В последние дни в блогах разгорелась дискуссия по поводу недавнего заявления Онищенко: они-де, с Астаховым, будут пробивать законодательную инициативу на предмет лишения родителей права отказа от прививок их детям.

И вот опять ломают копья – спорят, вредны ли эти самые прививки, и насколько.

Но вот самого главного, мне кажется, не замечают. Это как с законом о милиции-полиции: спорили о названии, позабыв о сути.

Фактически же предложение Онищенко, на мой взгляд, не столько связано с прививками (а может, и нисколько), сколько с неуемной жаждой государства постепенно подчинить себе все, абсолютно все стороны нашей с вами жизни. И прививки тут – только повод.

Обсуждали Детство-2030… Ну и что же? Скоро будем, наверное, талончики брать розовые на секс. Как в романе «Мы». А детей – на замятинские «Детско-воспитательные заводы». 

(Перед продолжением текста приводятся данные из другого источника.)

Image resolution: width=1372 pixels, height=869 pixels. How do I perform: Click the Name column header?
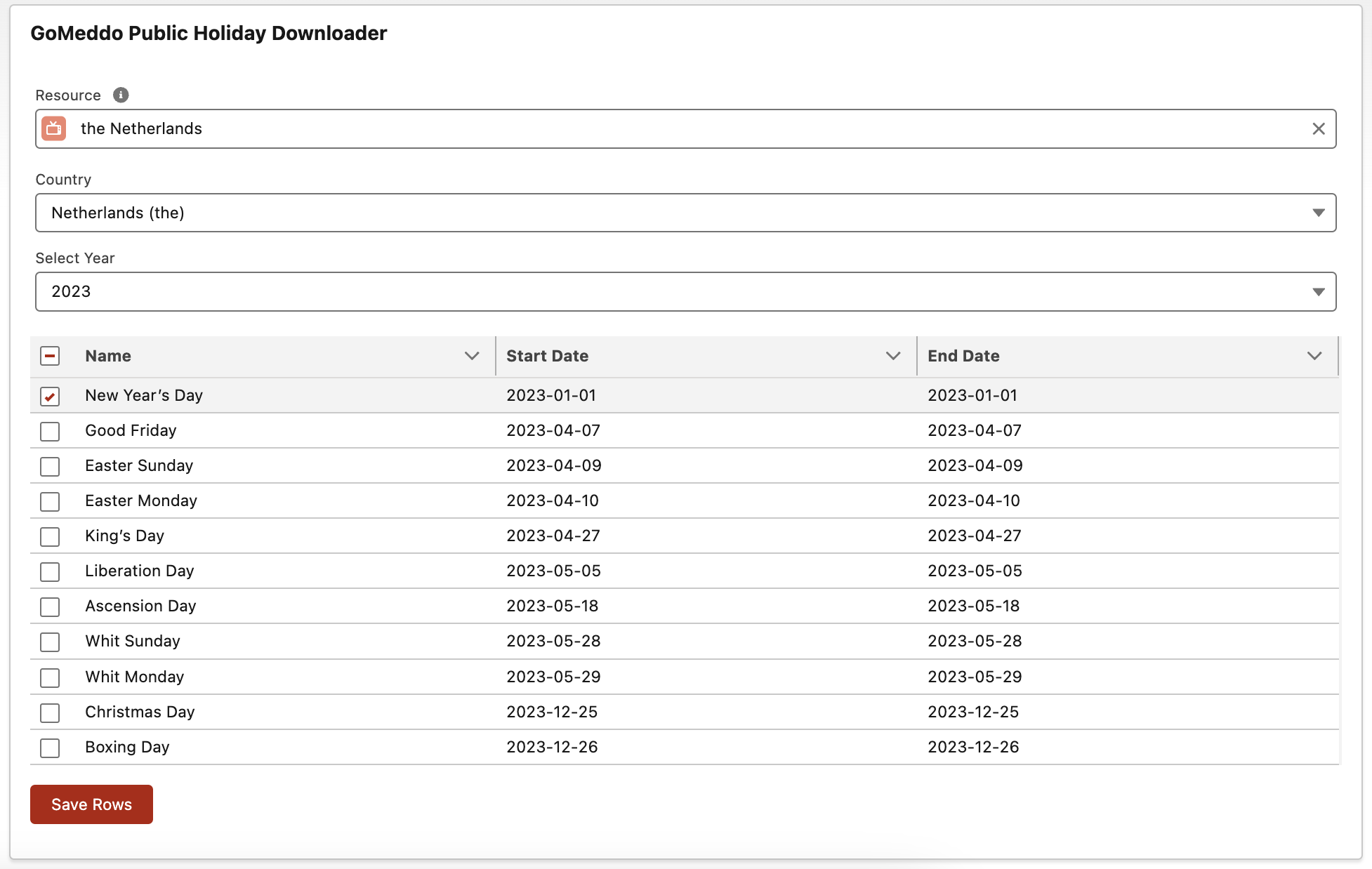pos(108,356)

Как пишет один из гайд-паркеров, Альберт Калашников, "Сегодня государство будет решать какую прививку делать ребенку, завтра - в какую ходить школу и какие читать книги, послезавтра ― в какого бога верить".

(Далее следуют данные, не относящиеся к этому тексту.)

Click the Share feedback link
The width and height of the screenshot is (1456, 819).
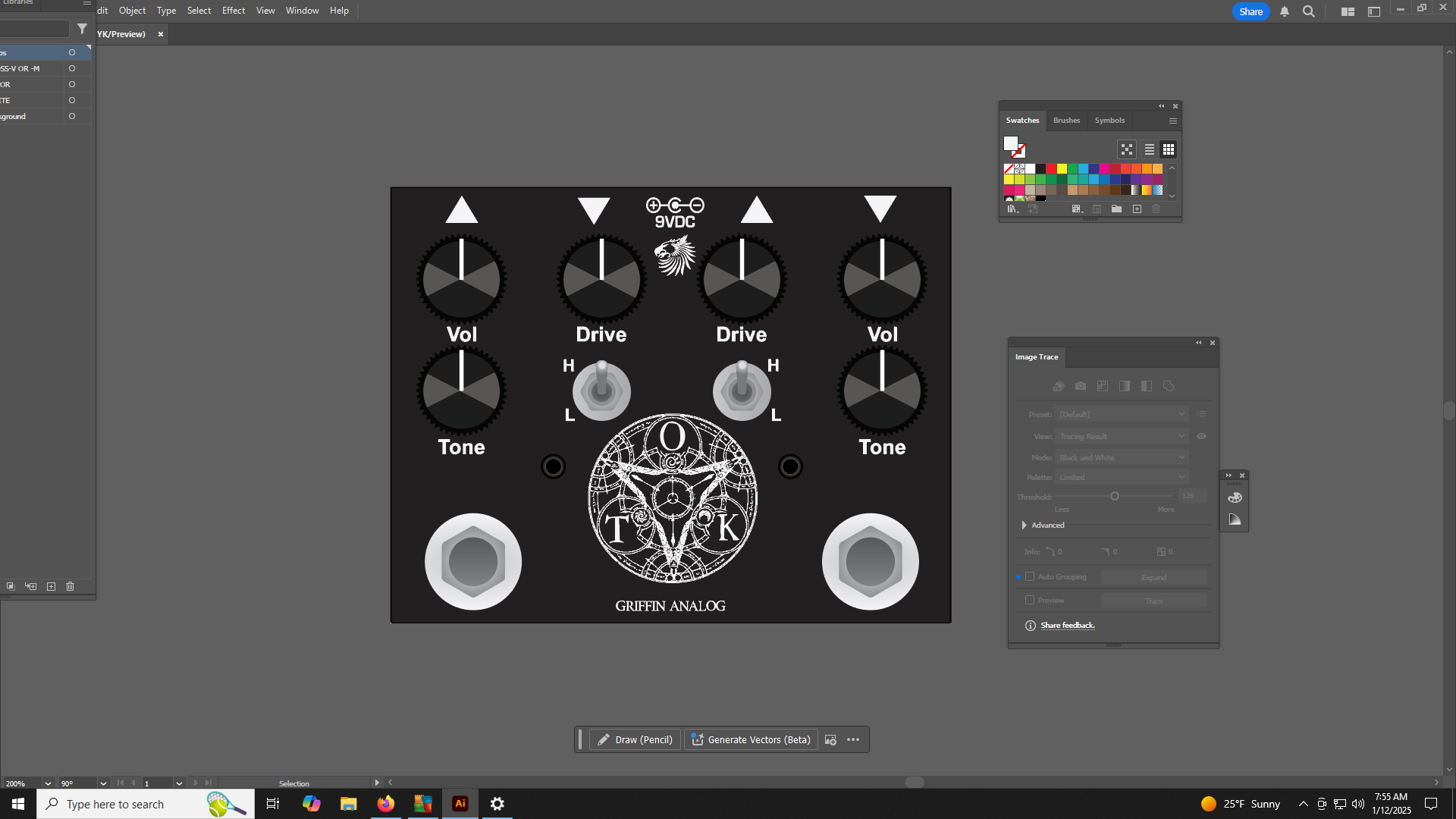[1067, 626]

Нас лишают права не на детей. Дело вовсе не в том, что, как вспоминают герои Замятина, «дети в ту эпоху были тоже частной собственностью». 

Прививки? Да Бог с ними! Много их, прививок разных. Религию вот нам теперь прививают в школах с детства. Вырабатывая к ней при этом стойкий иммунитет.

Нас постепенно, медленно, но верно лишают права на личность в пользу безличного и бездушного государства, которому совершенно наплевать на наши проблемы. Потому что задача у него, у этого чудища одна - выжить самому. 

А доказать, что прививки вредны, наверное, можно. И доказать, что полезны – тоже. 

Но пусть кто-то докажет мне, что полезно, когда государство в инкубаторах растит светловолосых и голубоглазых детишек, прилежно штудирующих манифест Единой России.

Вот что вы мне докажите!

И вот еще напоследок:

«Прежние цивилизации утверждали, что они основаны на любви и справедливости. Наша основана на ненависти. В нашем мире не будет иных чувств, кроме страха, гнева, торжества и самоуничижения. Все остальные мы истребим. Все. Мы искореняем прежние способы мышления – пережитки дореволюционных времен. Мы разорвали связи между родителем и ребенком, между мужчиной и женщиной, между одним человеком и другим. Никто уже не доверяет ни жене, ни ребенку, ни другу. А скоро и жен и друзей не будет. Новорожденных мы заберем у матери, как забираем яйца из‑под несушки. Половое влечение вытравим. Размножение станет ежегодной формальностью, как возобновление продовольственной карточки. Оргазм мы сведем на нет. Наши неврологи уже ищут средства. Не будет иной верности, кроме партийной верности. Не будет иной любви, кроме любви к Старшему Брату. Не будет иного смеха, кроме победного смеха над поверженным врагом. Не будет искусства, литературы, науки. Когда мы станем всесильными, мы обойдемся без науки. Не будет различия между уродливым и прекрасным. Исчезнет любознательность, жизнь не будет искать себе применения. С разнообразием удовольствий мы покончим. Но всегда – запомните, Уинстон, – всегда будет опьянение властью, и чем дальше, тем сильнее, тем острее. Всегда, каждый миг, будет пронзительная радость победы, наслаждение оттого, что наступил на беспомощного врага. Если вам нужен образ будущего, вообразите сапог, топчущий лицо человека – вечно».